◆ PROVIDED PASSAGE
-----

Component Accumulator

Last update: 06 Aug 2024 [History] [Edit]

Purpose of the Component Accumulator

The ComponentAccumulator is a container for storing configuration of components. It may contain configuration of multiple components that form a consistent set (i.e. an algorithm & tools/services it needs for execution). The job configuration is built by merging several ComponentAccumulators.

...
topCA.merge(alg1CA)
topCA.merge(alg2CA)
...

Deduplication

During the merging it may occur that ComponentAccumulators (here topCA and alg1CA) contain the configuration of the same component. The ComponentAccumulator has functionality to unify their settings. So you don’t need to worry about adding a service/tool twice. On the contrary, ComponentAccumulator instances are supposed to be as much as possible self-contained, so it is recommended to add services/tools needed for an algorithm to work to the ComponentAccumulator and not to rely on the user to add what is necessary.

The settings unification process is called deduplication and is applied to every component in the merged ComponentAccumulators. It works as follows:

  1. Components that have the same type but different name are left intact (i.e. both instances are kept) as this is regular case.
  2. Components that have the same type, name and all properties are silently ignored.

-----

◆ ROWS
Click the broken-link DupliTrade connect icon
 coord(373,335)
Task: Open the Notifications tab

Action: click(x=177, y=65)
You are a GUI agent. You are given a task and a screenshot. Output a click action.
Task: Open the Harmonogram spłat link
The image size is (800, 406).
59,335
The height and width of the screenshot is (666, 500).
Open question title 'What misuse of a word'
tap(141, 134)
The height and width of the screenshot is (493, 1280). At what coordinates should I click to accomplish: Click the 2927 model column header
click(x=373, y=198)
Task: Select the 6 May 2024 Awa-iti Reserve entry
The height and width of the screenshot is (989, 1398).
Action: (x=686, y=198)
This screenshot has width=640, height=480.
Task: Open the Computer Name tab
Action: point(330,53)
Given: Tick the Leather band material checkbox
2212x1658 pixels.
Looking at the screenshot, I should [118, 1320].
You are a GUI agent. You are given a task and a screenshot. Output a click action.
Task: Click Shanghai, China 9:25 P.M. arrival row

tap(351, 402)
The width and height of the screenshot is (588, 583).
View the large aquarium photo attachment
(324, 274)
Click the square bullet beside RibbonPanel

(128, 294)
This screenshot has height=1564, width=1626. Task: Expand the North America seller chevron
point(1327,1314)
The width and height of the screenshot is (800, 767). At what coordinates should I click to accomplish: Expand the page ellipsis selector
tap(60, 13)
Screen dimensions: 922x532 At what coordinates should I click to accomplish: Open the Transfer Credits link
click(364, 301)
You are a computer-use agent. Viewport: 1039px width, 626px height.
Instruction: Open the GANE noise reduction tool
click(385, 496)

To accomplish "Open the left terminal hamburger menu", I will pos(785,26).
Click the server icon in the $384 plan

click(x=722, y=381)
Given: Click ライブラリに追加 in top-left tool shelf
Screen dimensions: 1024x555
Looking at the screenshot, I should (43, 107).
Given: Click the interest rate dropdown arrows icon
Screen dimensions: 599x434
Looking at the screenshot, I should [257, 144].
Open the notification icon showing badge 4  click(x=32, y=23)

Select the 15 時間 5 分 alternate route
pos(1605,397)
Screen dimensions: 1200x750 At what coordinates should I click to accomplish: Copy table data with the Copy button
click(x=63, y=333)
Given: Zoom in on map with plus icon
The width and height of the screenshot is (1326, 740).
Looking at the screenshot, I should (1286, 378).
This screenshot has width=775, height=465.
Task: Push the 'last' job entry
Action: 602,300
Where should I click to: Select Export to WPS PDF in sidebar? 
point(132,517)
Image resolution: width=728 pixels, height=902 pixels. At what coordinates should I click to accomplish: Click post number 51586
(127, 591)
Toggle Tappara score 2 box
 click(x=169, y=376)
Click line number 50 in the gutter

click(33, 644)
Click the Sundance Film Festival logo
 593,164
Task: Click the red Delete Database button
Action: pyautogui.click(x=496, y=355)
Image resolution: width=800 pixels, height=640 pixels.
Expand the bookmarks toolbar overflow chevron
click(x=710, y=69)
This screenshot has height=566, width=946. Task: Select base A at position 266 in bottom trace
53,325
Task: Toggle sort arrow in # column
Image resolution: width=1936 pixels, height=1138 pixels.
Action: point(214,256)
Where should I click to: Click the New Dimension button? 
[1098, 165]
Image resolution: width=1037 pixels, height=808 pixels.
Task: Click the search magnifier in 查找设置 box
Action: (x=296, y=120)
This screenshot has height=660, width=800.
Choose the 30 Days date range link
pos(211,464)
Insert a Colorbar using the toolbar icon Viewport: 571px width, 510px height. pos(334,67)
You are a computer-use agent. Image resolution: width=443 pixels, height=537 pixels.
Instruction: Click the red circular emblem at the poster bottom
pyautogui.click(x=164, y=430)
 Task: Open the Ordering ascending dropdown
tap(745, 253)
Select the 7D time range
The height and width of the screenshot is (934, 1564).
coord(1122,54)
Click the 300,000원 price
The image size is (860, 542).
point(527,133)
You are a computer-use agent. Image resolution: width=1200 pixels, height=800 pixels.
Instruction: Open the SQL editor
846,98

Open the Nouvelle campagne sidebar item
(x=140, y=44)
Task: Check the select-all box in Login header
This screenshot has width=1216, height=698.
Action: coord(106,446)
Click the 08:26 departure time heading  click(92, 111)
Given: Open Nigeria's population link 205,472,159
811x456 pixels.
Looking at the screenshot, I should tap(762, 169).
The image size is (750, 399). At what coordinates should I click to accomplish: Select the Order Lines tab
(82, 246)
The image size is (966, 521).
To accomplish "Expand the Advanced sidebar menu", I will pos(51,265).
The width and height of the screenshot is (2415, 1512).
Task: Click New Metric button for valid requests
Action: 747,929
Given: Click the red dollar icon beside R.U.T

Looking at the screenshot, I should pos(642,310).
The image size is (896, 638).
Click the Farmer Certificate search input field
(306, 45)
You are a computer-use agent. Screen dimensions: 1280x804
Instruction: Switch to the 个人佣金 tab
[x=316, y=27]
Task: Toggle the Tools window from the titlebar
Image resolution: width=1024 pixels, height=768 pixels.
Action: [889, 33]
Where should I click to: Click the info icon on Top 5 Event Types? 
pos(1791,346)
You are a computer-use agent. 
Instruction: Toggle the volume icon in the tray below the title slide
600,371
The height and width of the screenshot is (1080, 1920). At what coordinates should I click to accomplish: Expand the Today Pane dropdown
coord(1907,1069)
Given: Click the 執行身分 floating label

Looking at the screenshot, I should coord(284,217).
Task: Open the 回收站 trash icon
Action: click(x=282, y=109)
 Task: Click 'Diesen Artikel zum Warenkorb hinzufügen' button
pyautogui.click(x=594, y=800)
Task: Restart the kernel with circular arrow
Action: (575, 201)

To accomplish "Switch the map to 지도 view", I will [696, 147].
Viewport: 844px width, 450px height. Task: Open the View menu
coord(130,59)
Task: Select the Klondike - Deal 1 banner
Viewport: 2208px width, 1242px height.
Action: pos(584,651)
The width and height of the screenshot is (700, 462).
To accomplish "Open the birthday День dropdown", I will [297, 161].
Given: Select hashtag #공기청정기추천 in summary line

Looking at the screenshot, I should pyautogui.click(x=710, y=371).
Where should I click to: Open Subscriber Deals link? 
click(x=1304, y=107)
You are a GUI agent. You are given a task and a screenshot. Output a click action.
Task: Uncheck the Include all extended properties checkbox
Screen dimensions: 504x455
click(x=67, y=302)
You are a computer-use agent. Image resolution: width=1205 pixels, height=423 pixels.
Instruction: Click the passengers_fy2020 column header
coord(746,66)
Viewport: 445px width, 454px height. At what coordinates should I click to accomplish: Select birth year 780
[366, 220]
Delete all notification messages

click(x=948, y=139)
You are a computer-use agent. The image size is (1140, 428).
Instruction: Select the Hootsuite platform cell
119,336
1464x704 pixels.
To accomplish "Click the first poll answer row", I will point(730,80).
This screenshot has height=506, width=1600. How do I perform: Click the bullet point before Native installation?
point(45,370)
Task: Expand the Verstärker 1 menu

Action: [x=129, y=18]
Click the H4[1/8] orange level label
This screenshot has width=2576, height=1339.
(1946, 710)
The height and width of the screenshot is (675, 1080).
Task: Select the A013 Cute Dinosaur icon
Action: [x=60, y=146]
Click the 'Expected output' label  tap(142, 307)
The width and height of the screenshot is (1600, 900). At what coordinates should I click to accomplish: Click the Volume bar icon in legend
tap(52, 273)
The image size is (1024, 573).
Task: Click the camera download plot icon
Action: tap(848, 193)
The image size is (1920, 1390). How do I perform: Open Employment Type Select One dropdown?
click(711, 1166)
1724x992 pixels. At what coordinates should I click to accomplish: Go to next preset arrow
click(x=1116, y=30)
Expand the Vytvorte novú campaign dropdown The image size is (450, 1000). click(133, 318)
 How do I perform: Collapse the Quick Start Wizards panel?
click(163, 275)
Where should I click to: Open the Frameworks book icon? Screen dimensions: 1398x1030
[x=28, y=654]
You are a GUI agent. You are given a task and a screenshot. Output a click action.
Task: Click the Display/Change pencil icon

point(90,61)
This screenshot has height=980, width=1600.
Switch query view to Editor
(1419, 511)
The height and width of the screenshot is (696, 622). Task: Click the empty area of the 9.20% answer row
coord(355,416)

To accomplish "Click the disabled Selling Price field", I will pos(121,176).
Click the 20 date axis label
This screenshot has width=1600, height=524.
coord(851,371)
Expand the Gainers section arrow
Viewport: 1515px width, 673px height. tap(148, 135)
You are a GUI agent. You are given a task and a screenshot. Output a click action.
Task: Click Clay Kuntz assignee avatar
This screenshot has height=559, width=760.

-----

◆ TASKS
1) Shorten the paragraph in the Component Accumulator page that begins "During the merging it may occur" into a list of its main points.
2) In the records, substitute "blank area" for "empty area" between the line holding "The height and width of the screenshot is (696, 622)." and the line holding "coord(355,416)", inclusive, and return only those lines.

◆ ANSWERS FOR THIS EXERCISE
1)
- When ComponentAccumulators are merged, two of them (such as topCA and alg1CA) may hold configuration for the same component.
- The ComponentAccumulator can unify their settings, so adding a service or tool twice is not a concern.
- ComponentAccumulator instances should be as self-contained as possible.
- The services and tools an algorithm needs should be added to its ComponentAccumulator rather than left for the user to add.

2)
The height and width of the screenshot is (696, 622). Task: Click the blank area of the 9.20% answer row
coord(355,416)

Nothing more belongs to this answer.